The GitHub template asks which release lines receive security fixes. BayLeaf
doesn't ship releases — the main branch is the operational state of the
live services at chat.bayleaf.dev, api.bayleaf.dev, and bayleaf.dev,
and production sometimes diverges from any specific commit (some
configuration is edited directly in admin panels and later reconciled into
the repo).
In practice:
| Surface | What's "supported" |
|---|---|
Live services (*.bayleaf.dev) |
Yes — actively maintained |
main branch of this repo |
Yes — tracks operational state |
| Older commits, tags, forks | No — this repo has no release stream |
If you discover a vulnerability affecting the live services, it is in scope
regardless of whether the relevant code is present in the current main.
Please report privately, not via a public issue. Two equivalent channels:
- Email:
amsmith@ucsc.edu(Adam Smith, operator). Use the subject prefix[BayLeaf Security]if you want it triaged ahead of other mail. - GitHub Private Vulnerability Reporting: open a draft advisory at https://github.com/bayleaf-ucsc/bayleaf/security/advisories/new. Visible only to repo administrators.
You can expect an acknowledgment within 3 business days and a substantive response within 10 business days. BayLeaf is operated by a single faculty member; response times reflect that.

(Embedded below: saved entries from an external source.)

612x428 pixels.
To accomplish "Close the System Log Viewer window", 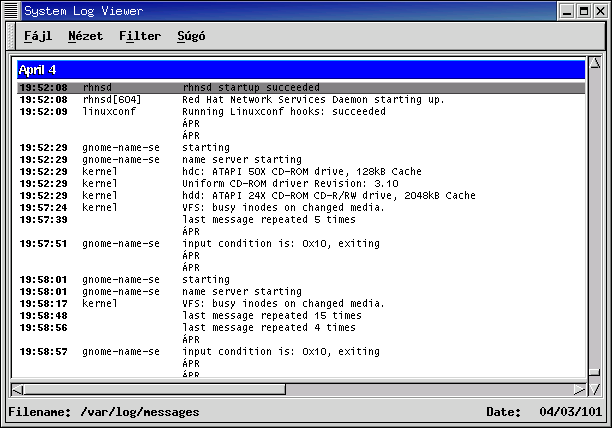I will point(600,11).
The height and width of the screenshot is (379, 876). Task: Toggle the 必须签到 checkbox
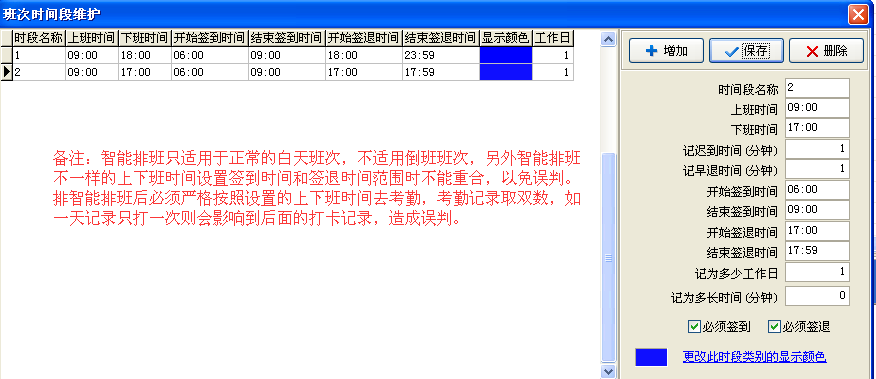click(x=720, y=327)
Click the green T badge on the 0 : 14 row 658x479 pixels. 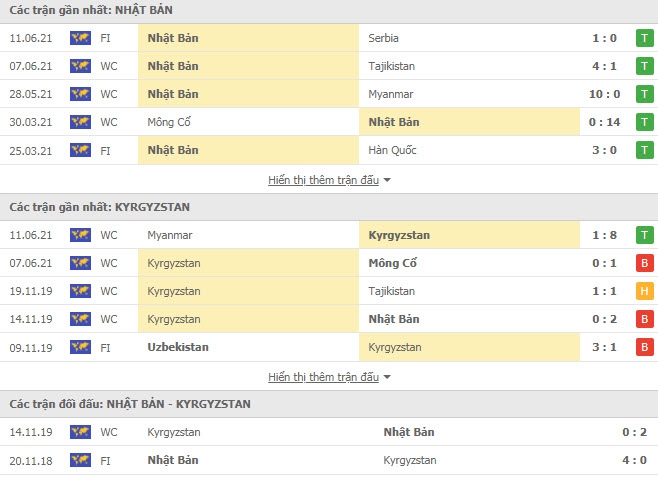(x=645, y=122)
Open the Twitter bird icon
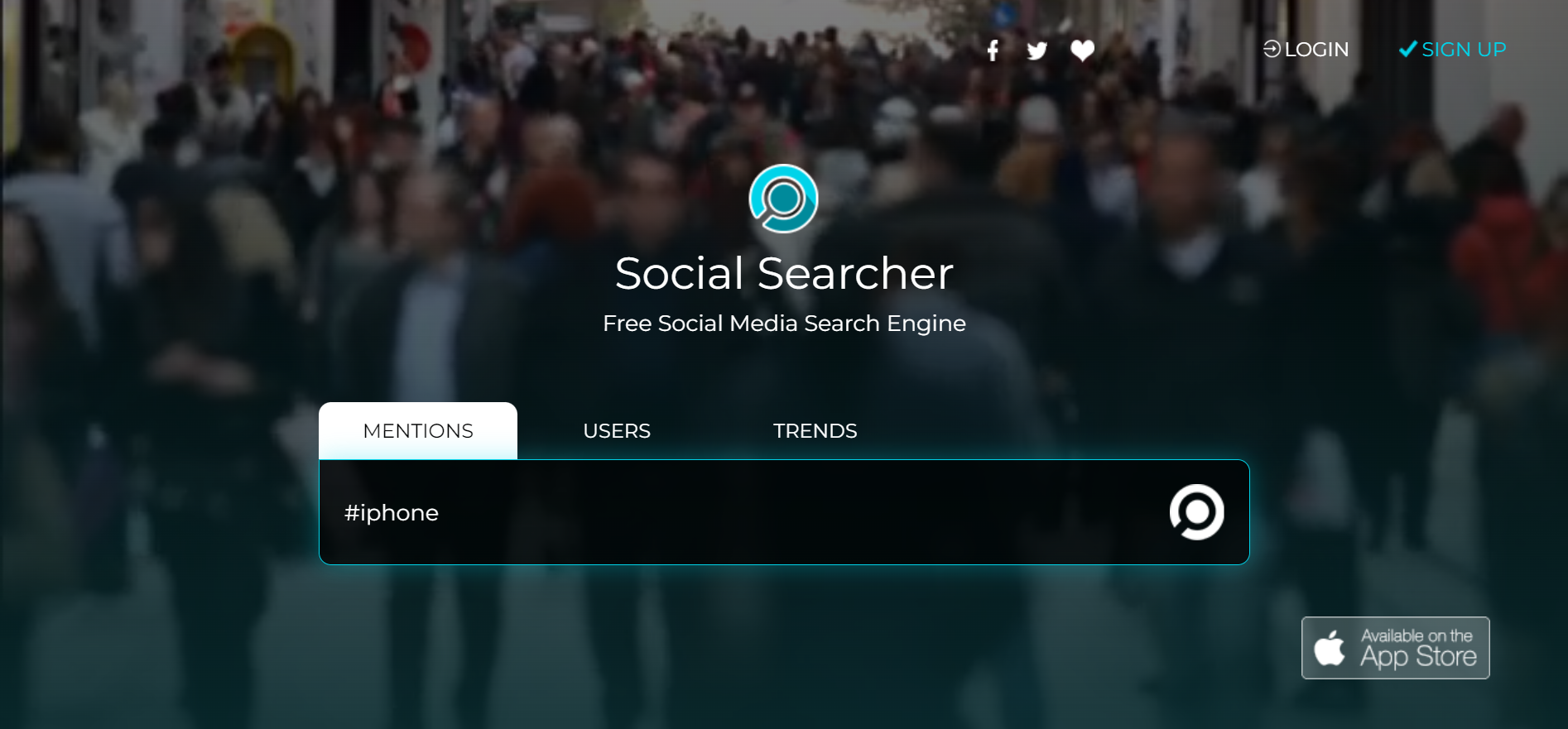Image resolution: width=1568 pixels, height=729 pixels. 1037,51
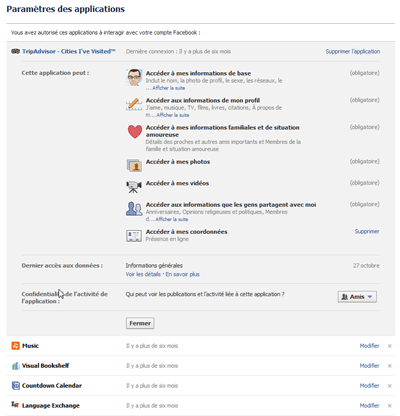Click the friends shared information icon
Image resolution: width=400 pixels, height=416 pixels.
134,209
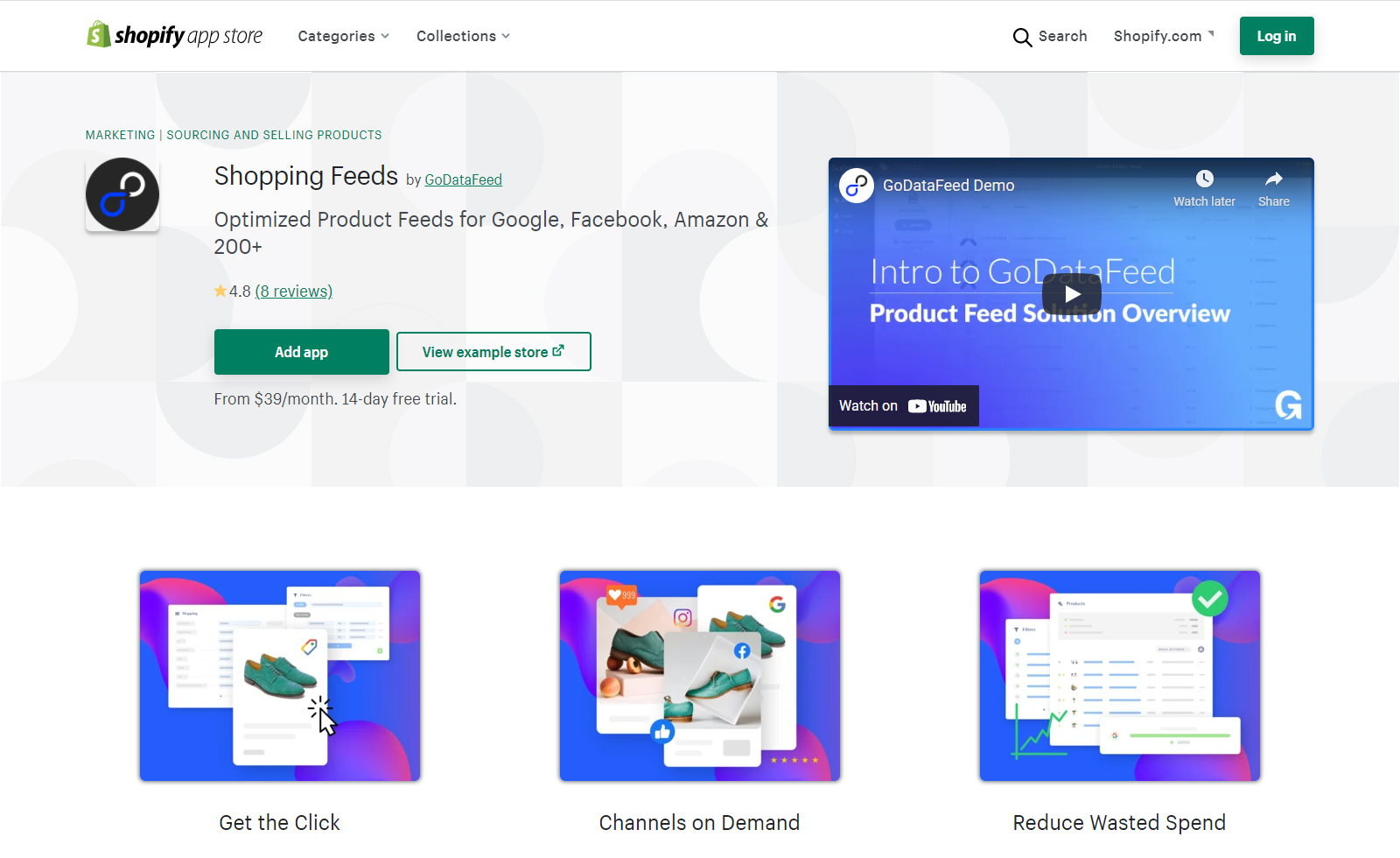
Task: Open the GoDataFeed developer link
Action: [x=463, y=179]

In scope: vulnerabilities in the code in this repository, in the running
services at chat.bayleaf.dev, api.bayleaf.dev, and bayleaf.dev, and in
the configuration of the infrastructure accounts documented in
politics/ACCOUNTS.md.
Out of scope: vulnerabilities in upstream dependencies (report those to the
relevant project — see politics/DEPENDENCIES.md
for who owns what), denial-of-service reports against the free rate-limited
endpoints, and issues that require privileged access already granted to the
reporter (e.g. "as an admin I can…").
politics/SECURITY.md— full security exhibit: architecture, data handling, subprocessors, credential management, honest disclosures. Written for the audience that asks for a "security exhibit" (ITS reviewer, IRB protocol, risk-assessment form).politics/DEPENDENCIES.md— upstream dependency audit and exit paths.politics/ACCOUNTS.md— account/credential structure and handover plan.